The cathode supply includes a cathode supply conduit which feeds air pulled from ambient to the common cathode cavity of the fuel cell stack. A cathode exhaust gas conduit exhausts cathode exhaust gas from the cathode cavity. Optionally the cathode exhaust gas is fed to a non-illustrated exhaust system.

The anode supply includes an anode supply conduit which provides the anode operating agent, in particular hydrogen from a hydrogen tank to the anode cavity. The anode supply conduit typically includes a pressure regulation valve, a tank valve, a dosing valve and a cut off valve. An anode exhaust gas conduit exhausts anode exhaust gas from the anode cavity. The anode supply furthermore includes a recirculation conduit configured to feed hydrogen included in the anode side exhaust gas of the fuel cell stack back into the fuel cell stack by a recirculation device, e.g. the jet pump 1.

Furthermore, the anode exhaust gas conduit can include a water separator including a downstream drain valve configured to drain product water generated by the fuel cell reaction and a purge valve configured to drain the anode gasses, mostly nitrogen.

As evident from FIG. 1, the jet pump 1 illustrated in sections only includes a primary nozzle 2 shown in FIG. 2 in a blown-up view configured to feed a propellant, in particular hydrogen, the primary nozzle including a nozzle body 3 and a nozzle needle 4 movable within the nozzle body 3, wherein a nozzle cross section is variably adjustable and closable by the nozzle needle 4. The jet pump 1 also includes a pump housing 5 with a pass-through bore hole 6, wherein the pump housing conducts a secondary medium mixed with the propellant through the anode supply conduit towards the anode cavity. The secondary medium is pulled in through a suction channel 7.

It is evident from FIG. 2 that the primary nozzle includes a compression spring 8 that urges the jet needle 4 into a closing direction where an end tip 9 of the nozzle needle 4 closes and opening 10 of the nozzle body 3.

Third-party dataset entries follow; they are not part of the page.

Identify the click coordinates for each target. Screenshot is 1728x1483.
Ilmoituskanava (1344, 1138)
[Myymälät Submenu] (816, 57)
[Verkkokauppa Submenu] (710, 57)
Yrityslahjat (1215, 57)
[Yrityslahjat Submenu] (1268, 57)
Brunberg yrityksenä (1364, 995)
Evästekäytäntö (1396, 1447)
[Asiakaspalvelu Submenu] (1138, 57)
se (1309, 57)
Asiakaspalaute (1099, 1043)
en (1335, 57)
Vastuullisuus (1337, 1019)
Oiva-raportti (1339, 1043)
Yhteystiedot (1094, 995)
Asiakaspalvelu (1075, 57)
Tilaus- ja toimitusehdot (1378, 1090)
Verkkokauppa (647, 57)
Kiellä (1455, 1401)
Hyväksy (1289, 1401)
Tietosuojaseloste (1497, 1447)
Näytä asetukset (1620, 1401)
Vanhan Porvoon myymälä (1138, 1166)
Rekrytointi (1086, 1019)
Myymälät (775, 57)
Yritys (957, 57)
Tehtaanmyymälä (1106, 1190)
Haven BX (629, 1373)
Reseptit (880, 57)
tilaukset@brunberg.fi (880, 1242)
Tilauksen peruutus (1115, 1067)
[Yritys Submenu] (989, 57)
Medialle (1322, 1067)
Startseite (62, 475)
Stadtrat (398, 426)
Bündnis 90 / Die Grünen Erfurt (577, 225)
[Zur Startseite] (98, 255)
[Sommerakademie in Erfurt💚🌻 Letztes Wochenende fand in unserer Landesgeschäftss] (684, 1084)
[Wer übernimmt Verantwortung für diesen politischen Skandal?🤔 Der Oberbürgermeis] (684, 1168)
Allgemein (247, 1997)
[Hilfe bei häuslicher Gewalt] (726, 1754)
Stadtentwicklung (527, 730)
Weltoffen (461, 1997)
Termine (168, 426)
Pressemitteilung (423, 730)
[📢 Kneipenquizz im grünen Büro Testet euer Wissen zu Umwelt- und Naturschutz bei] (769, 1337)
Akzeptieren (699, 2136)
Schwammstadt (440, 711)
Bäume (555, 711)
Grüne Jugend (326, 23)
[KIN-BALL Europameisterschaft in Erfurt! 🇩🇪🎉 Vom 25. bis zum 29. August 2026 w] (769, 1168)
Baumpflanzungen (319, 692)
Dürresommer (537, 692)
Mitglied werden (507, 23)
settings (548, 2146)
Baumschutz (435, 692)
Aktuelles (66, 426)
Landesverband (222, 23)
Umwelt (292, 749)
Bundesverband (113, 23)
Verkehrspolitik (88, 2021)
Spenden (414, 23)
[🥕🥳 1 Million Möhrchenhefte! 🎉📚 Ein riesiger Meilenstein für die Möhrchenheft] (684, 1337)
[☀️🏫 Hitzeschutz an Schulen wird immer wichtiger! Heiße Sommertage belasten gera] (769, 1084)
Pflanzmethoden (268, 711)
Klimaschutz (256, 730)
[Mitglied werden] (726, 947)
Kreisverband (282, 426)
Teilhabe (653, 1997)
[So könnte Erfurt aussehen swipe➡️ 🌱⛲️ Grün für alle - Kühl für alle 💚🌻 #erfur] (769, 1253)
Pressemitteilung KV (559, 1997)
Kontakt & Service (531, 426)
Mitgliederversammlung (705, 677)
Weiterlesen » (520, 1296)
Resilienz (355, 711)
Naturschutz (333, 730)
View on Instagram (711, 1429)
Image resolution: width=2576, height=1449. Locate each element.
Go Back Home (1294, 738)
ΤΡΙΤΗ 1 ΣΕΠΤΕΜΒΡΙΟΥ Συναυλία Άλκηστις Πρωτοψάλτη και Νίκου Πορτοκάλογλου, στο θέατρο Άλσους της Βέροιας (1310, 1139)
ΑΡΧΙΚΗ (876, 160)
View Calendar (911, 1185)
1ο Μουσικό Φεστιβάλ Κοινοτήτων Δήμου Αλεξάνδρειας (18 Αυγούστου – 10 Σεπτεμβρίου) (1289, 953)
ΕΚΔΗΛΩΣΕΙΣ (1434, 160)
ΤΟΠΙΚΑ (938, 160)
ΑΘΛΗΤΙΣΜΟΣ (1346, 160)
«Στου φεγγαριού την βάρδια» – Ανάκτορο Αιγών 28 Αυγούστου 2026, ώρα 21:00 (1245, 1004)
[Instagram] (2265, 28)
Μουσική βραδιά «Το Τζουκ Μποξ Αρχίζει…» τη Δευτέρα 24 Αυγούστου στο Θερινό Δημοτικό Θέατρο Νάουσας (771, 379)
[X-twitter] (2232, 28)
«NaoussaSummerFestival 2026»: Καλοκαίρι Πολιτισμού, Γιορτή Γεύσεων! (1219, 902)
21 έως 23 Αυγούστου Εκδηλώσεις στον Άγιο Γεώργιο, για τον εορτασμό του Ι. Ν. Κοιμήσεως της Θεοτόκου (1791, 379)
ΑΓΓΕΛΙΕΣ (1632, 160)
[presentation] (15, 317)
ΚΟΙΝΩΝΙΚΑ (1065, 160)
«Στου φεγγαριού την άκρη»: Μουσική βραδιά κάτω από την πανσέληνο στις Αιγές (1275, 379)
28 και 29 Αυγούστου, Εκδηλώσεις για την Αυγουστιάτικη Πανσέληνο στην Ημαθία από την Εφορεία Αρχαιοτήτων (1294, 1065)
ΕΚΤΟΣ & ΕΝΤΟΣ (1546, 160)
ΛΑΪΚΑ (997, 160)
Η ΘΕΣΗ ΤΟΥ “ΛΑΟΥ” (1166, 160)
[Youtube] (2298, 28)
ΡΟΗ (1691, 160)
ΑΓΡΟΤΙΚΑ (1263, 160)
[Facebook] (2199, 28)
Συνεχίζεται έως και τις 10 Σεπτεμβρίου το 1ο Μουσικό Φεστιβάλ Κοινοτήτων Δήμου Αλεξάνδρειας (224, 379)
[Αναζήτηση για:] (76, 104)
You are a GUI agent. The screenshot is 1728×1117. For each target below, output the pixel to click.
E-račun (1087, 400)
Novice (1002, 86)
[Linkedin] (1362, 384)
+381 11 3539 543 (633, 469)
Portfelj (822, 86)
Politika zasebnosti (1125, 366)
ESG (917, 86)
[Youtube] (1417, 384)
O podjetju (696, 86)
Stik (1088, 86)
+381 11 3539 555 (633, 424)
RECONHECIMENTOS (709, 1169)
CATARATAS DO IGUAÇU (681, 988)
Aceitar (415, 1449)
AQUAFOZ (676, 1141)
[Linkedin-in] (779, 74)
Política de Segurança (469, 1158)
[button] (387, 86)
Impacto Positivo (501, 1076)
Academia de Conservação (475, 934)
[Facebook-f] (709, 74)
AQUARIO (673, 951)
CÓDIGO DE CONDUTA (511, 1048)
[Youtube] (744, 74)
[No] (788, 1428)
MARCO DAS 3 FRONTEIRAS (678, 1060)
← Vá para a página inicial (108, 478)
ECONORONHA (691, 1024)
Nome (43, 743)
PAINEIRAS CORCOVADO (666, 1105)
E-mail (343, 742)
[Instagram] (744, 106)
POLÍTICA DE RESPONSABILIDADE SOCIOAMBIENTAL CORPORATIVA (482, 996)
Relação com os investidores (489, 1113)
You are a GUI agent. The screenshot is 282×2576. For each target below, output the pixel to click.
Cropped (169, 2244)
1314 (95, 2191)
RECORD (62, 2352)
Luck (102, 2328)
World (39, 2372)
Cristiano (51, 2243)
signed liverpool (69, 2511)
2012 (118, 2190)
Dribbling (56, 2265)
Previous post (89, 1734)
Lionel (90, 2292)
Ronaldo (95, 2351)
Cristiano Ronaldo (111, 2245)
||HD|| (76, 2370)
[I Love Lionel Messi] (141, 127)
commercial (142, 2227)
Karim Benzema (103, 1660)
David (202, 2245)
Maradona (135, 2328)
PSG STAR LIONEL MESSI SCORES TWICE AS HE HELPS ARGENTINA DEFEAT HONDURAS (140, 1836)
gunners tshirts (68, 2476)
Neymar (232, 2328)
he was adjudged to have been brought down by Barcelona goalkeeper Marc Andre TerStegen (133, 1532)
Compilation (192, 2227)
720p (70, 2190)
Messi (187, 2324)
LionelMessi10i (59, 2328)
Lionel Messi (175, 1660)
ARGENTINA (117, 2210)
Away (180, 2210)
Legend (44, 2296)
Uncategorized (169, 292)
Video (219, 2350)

The nozzle body 3 is configured in two components in this embodiment including a first nozzle body element 11 including a first inflow opening 13 for the propellant and a second nozzle body element 12 including a second inflow opening 14 for the secondary medium, wherein the jet needle 4 is provided longitudinally movable with a cylindrical piston 15 in the first nozzle body element 11. The compression spring 8 is arranged between the piston 15 and the second nozzle body element 12. As evident from FIG. 2 the second nozzle body element 12 partially envelops the first nozzle body element 11 and thus forms a receiving cavity for the compression spring 8 and the nozzle needle 4. The needle 16 is integrally formed at the piston 15 wherein the tip 9 is formed at the needle 16.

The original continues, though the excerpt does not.